Ortaokul birinci sınıftaydım. İlkokul yıllarında olduğu gibi yine arka sıralarda oturmayı tercih etmiş, orta sıraların en arkasında yerimi almıştım. Orta dereceli bir öğrenci olduğum için ön sıralarda oturmak istemiyordum. Neden mi? Şayet ön sıralarda oturursam öğretmen bana soru yöneltir bilemez, ya mahcup duruma düşerim, ya da dayak yerim diye. Ben zaten çalışkan bir öğrenci de değildim. İlkokul birinci sınıfa başlayıp gittiğim ilk gün ağlaya ağlaya gitmiştim. Şimdi düşünüyorum da bana okuma sevincini aşılayan bir aile bireyimi hatırlayamıyorum.

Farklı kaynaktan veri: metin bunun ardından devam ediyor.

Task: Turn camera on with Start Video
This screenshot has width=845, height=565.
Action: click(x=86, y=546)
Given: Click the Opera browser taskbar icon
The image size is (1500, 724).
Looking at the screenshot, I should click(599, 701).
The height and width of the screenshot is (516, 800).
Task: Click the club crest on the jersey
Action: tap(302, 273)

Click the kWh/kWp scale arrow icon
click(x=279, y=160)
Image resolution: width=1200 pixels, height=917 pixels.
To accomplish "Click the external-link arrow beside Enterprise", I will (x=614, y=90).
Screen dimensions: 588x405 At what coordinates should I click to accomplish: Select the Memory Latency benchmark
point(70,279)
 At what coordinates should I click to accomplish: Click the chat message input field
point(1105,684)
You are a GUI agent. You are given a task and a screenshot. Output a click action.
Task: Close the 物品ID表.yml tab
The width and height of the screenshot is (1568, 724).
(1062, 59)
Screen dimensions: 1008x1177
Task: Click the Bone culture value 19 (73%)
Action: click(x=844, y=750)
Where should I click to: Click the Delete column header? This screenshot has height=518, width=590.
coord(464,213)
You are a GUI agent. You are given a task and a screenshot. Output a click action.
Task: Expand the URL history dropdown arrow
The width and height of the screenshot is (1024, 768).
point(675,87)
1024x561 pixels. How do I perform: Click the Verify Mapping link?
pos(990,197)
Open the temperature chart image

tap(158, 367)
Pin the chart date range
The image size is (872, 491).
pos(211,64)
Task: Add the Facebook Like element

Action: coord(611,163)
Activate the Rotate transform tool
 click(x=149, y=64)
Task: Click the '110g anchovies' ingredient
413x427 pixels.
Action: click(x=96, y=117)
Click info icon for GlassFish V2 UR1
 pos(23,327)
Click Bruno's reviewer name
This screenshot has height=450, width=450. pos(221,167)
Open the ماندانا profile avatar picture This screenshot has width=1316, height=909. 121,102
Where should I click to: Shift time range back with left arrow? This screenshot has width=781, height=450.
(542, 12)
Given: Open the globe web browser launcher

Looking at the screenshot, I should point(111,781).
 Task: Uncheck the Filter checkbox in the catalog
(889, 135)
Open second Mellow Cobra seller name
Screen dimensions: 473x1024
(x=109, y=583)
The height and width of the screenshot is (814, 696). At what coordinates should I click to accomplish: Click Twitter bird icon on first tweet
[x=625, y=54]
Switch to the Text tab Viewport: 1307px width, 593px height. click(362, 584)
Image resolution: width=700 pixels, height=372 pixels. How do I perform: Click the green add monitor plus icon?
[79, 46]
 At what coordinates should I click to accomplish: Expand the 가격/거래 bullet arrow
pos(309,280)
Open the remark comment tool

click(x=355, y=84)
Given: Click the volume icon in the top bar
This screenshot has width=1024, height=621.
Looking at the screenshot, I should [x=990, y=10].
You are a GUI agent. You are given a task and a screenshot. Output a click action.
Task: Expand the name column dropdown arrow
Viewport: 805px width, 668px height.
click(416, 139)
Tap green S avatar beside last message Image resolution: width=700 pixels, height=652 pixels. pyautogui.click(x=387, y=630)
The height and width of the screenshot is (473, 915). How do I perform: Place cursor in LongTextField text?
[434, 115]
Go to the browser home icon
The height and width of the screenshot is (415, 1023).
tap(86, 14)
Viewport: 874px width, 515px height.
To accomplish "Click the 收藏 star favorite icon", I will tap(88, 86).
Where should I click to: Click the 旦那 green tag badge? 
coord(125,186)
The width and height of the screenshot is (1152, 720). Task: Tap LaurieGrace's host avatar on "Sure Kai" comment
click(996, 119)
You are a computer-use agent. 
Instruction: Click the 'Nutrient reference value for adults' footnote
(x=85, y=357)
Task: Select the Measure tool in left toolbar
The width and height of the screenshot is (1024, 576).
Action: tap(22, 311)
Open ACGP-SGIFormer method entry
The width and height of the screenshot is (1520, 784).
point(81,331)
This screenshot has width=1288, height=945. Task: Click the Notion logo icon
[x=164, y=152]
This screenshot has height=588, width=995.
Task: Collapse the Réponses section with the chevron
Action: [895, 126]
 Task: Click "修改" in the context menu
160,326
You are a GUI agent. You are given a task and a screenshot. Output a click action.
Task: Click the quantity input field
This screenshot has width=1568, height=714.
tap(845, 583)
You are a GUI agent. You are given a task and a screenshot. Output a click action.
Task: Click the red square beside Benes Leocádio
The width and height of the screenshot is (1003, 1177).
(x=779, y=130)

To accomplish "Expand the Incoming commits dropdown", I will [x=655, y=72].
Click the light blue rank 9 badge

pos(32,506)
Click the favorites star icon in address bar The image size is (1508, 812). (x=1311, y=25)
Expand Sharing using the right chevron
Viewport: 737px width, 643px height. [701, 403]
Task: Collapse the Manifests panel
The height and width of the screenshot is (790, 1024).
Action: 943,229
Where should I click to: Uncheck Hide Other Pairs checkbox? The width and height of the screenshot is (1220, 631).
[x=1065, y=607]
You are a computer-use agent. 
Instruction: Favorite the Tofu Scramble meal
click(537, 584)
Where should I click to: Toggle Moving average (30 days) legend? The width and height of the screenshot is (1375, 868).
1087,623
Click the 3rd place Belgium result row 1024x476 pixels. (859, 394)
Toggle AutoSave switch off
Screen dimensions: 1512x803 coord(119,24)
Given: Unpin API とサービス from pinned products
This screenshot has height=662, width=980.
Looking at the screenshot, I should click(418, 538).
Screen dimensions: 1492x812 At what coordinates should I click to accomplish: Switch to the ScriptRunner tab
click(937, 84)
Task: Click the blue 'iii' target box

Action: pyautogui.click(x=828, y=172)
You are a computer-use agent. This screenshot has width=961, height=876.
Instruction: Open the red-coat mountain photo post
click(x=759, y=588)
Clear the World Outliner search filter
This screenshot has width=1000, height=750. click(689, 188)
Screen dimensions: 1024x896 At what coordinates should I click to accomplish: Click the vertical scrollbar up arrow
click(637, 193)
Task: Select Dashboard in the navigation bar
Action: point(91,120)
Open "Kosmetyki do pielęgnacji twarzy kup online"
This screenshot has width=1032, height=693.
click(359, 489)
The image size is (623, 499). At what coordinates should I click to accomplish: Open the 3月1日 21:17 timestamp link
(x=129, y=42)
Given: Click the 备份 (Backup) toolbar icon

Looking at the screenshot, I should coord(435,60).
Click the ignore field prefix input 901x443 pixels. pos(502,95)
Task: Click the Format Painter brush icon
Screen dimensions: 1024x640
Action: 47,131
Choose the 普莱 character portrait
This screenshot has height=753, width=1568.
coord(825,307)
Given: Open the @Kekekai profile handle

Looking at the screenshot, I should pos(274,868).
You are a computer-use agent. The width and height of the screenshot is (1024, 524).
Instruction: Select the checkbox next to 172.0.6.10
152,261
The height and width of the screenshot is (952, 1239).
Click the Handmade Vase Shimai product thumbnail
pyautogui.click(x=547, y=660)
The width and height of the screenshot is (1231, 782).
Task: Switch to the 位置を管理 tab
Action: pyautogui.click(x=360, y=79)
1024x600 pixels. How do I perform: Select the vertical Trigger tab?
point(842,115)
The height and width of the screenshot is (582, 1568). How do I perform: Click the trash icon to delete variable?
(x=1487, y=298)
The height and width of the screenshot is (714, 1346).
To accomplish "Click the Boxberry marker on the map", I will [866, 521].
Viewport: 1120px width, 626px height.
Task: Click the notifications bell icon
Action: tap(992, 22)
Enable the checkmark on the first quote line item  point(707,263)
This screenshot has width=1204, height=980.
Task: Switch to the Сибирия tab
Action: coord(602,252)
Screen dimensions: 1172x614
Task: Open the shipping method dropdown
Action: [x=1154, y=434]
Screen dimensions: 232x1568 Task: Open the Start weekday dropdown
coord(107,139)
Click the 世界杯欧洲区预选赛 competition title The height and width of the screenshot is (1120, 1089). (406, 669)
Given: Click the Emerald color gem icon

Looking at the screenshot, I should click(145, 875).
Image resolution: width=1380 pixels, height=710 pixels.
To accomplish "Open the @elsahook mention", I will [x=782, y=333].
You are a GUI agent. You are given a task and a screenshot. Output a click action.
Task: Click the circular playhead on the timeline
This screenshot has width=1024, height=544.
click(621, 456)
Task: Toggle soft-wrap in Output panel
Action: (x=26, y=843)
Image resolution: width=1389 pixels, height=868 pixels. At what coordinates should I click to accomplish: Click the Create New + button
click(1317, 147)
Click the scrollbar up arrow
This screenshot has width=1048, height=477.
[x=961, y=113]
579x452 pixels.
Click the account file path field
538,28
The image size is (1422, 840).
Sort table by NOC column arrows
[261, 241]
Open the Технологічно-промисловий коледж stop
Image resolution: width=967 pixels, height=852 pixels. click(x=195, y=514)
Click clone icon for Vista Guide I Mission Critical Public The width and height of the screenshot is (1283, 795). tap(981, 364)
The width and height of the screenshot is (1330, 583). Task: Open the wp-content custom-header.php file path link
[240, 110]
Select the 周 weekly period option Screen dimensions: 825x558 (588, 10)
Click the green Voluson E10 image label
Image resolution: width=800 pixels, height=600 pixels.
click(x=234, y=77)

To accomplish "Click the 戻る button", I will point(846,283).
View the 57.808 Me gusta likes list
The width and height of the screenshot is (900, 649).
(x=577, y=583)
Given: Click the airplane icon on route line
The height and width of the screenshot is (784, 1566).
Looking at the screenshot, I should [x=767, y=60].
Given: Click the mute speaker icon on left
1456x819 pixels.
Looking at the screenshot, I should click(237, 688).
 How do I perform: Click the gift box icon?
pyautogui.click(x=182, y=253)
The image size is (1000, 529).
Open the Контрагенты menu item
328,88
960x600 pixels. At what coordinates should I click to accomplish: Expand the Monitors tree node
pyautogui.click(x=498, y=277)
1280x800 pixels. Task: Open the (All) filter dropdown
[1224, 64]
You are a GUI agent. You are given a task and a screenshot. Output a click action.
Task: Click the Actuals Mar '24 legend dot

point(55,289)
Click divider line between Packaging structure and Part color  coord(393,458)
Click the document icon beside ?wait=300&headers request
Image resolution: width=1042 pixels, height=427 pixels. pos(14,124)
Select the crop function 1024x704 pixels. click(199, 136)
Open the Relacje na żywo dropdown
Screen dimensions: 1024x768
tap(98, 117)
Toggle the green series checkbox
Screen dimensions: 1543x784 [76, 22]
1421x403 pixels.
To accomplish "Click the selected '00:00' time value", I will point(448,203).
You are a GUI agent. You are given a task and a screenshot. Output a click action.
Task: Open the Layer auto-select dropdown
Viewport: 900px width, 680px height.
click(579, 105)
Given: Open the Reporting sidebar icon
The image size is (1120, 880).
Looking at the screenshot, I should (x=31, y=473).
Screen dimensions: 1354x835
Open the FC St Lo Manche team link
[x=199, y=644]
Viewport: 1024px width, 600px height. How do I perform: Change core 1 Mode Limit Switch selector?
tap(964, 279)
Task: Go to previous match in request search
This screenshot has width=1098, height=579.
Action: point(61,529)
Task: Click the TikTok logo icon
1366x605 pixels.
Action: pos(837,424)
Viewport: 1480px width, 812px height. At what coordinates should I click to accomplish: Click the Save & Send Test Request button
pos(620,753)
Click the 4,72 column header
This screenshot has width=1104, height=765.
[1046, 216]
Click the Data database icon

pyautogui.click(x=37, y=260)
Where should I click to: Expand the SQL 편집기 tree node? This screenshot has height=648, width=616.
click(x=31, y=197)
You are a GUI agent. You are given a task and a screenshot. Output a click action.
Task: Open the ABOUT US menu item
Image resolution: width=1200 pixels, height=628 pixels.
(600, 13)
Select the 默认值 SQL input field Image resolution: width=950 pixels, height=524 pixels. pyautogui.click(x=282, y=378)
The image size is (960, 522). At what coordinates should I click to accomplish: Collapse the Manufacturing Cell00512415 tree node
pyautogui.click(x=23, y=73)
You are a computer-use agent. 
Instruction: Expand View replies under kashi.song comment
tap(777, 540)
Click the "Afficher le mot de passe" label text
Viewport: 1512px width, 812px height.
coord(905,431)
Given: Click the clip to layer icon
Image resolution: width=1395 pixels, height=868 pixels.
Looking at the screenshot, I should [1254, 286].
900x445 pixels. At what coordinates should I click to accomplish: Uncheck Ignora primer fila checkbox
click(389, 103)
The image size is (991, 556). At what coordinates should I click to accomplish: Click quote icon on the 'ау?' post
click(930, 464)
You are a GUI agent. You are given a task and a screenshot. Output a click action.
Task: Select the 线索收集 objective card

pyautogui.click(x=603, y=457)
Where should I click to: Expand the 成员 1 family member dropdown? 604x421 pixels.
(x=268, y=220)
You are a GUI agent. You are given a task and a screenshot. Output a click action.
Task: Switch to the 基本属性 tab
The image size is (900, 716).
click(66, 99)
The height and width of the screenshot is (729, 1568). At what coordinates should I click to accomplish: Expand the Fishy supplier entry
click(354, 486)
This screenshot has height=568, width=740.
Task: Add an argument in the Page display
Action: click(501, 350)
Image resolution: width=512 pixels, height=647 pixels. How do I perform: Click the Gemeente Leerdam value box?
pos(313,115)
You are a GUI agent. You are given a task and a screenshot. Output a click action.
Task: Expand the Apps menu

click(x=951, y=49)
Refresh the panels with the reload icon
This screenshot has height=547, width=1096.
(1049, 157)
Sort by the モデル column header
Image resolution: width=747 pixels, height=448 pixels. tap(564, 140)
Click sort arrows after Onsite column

Ortaokul’da sıra arkadaşım Murat’tı. Onun evi cadde üzerinde benimkisi ise bu caddeye çıkan sokağın ilerisindeydi. Bir de Murat ile okuduğumuz ilkokul aynıydı fakat sınıflarımız farklı sınıflardı. Yani birbirimizi tanır vaziyetteydik.
Birinci dersin zilinden on dakika önce sıramızda yerimizi almıştık. Cebimde taşıdığım küçük bıçağı çıkarıp tahta üzerini kazıyarak adımı kalınca yazdım. Sıranın üzerindeki kirli sarı renk ağarıp, yazdığım harfler açık seçik olarak okunur oldu.
Murat’ta bana heveslenip elimden bıçağı kaptı:
- Sen Sait yazdın, ben de Murat yazacağım, dedi.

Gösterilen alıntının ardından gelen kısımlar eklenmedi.